Meeting New Generations

Having been involved with I Madonnari for so many years it is easy for me to understand how powerful the tradition of the festival has become.

Along with my goodbyes to JD, we give hugs to a number of the artists who’ve become friends over the years. 

“Goodbye, see you next year” is the common refrain. That there will be a 2025 Festival is a given. 

Imagining a Memorial Day weekend without I Madonnari is an impossibility.

Tepper pauses for a moment. Just to our right and below us the featured artist Emily Lostaunau is at work on her “Sunday Grays.” Others are chalking the outlines of the paintings they will begin work on tomorrow.

Picnic by Jesus Helgura, 1charkgirl, artist. Credit: Ray Ford/Noozhawk Photos

“While the festival has been around for long enough time that it’s now an integral part of the community,” she adds, “at the same time traditions and foundational things change.

For various reasons now is the time to start looking at and reevaluating how I Madonnari can better meet the mission and goals of CCP as well as the community.”

The New Reality

Part of this is the reality that things change over which CCP has no control. Kai explains that the cost of almost everything relating to the festival has skyrocketed, from food, to fencing and tables, to booths. 

“Nor does the public understand how much staff time is involved in making the festival happen,” she says. “All they see is what you might call a ‘pop up’ experience with everything in place on Saturday morning and gone by Tuesday afternoon.”

There are also other factors.
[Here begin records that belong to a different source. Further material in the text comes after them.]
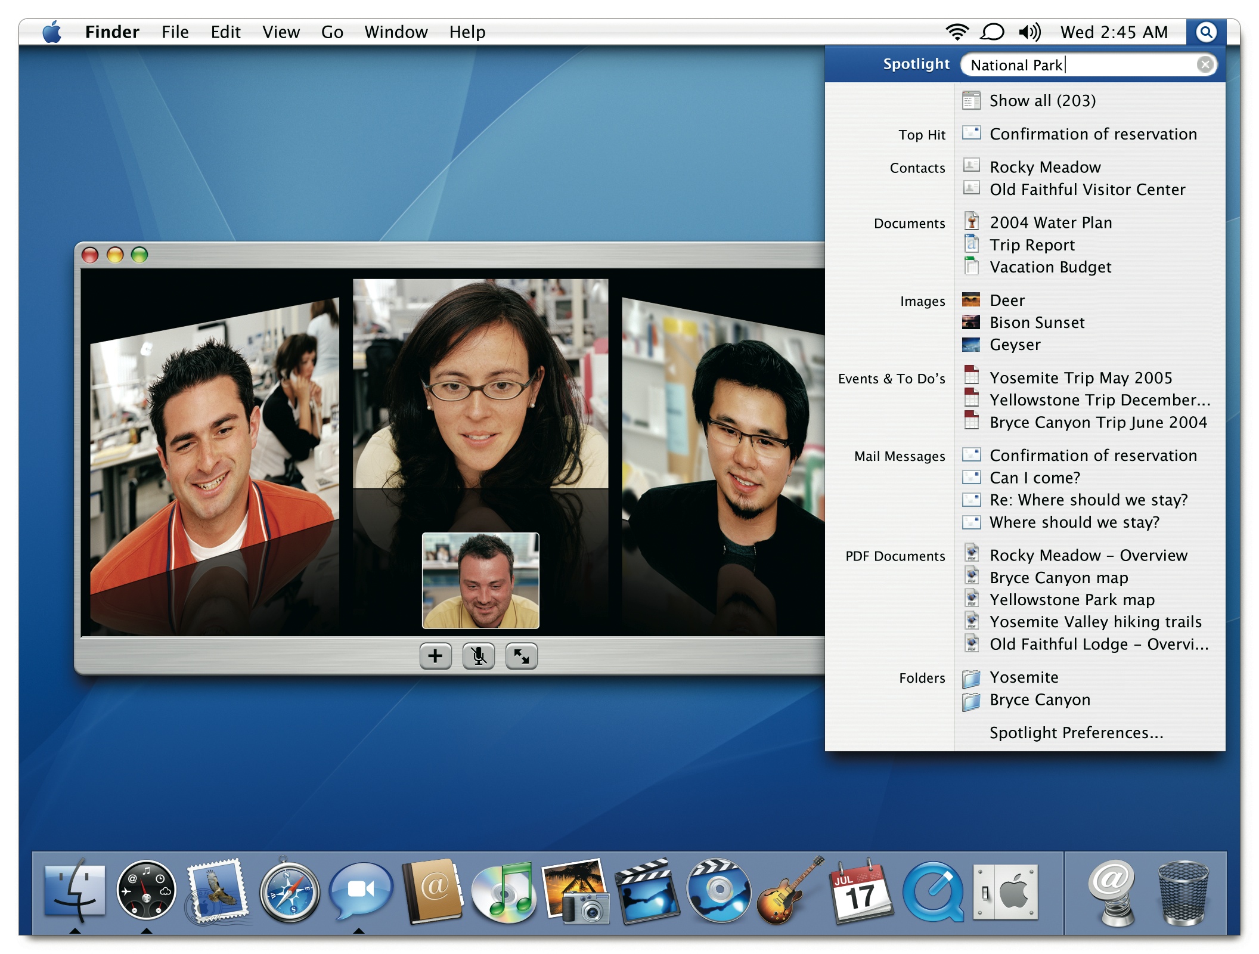Click Show all (203) results
Viewport: 1259px width, 954px height.
[x=1042, y=101]
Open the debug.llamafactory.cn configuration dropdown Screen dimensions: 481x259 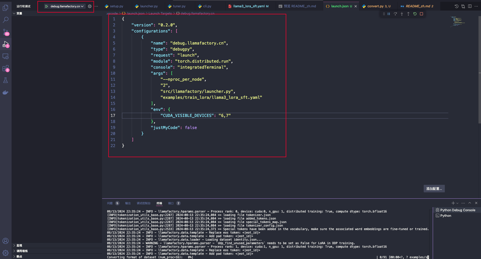tap(67, 6)
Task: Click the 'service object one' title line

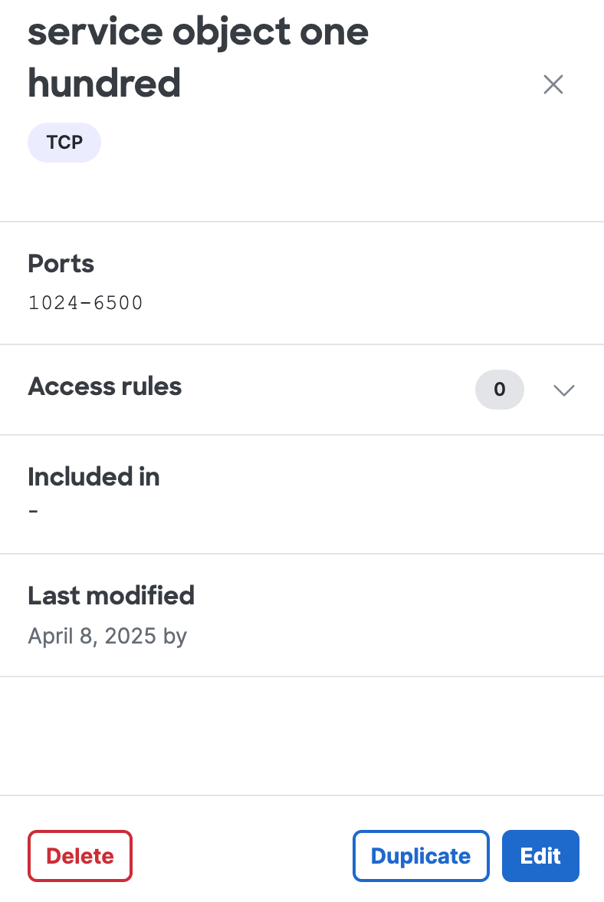Action: tap(198, 32)
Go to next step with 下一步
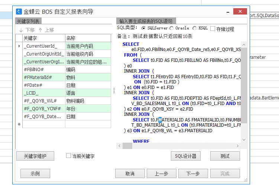Viewport: 279px width, 190px height. click(x=193, y=174)
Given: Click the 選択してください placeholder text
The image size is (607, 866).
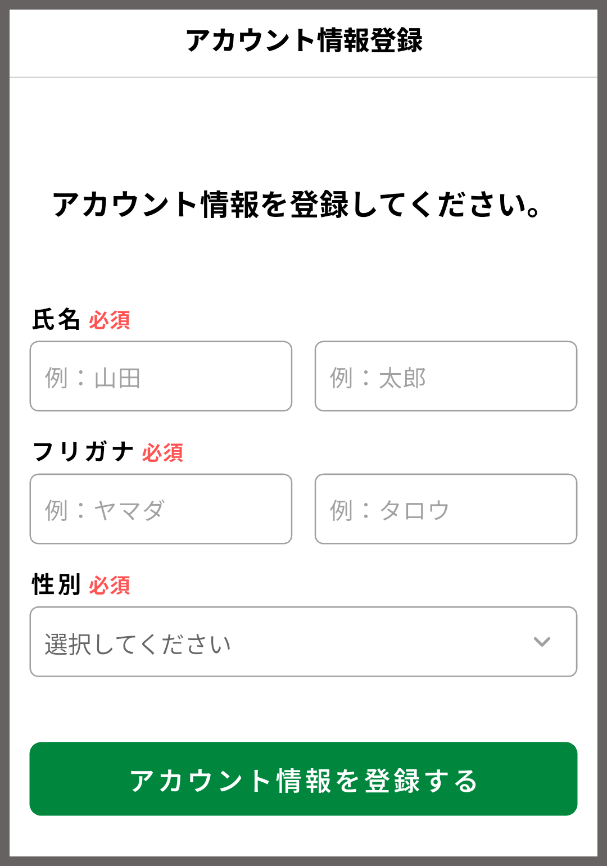Looking at the screenshot, I should (x=138, y=644).
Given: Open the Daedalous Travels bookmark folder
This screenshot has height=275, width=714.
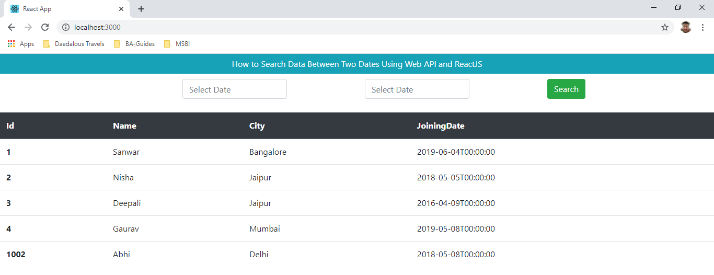Looking at the screenshot, I should [x=74, y=44].
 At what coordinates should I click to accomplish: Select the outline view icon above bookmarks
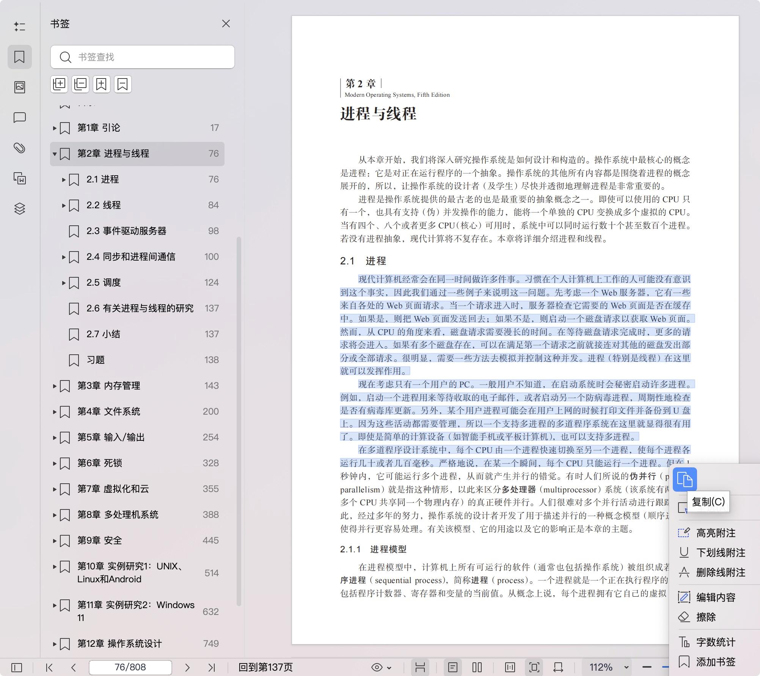click(x=20, y=27)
It appears the Mission will be adding a number of handicap accessible parking spots in the area where the paintings occur that could impact the event. Increased costs also means less money raised for CCP as well.

Dr. Jessica Kennedy artist,, Technicolor Lion. Credit: Ray Ford / Noozhawk photos

Nor would finding another location for I Madonnari be easy.

Tepper tells me that there is so much more the festival could provide to connect the students served by CCP with it if there were more space. But figuring out how to make that happen is difficult.

Re-Assessing the Festival Mission

In a recent interview with “The Giving List,” Tepper noted the importance of providing ways to empower the Santa Barbara community as a place for young artists and creative people from all backgrounds. 

Finding ways to build upon that theme in the CCP programs and into the festival would be a powerful way to do that.

Another is building the I Madonnari Festival around sponsorships that promote this type of diversity. That might include mentorship programs that link some of the established professional artists who dominate the larger squares with talented young artists in the community.

It will be interesting to see how all this develops. We both agree having the festival is a given. How it meets these challenges is still unknown.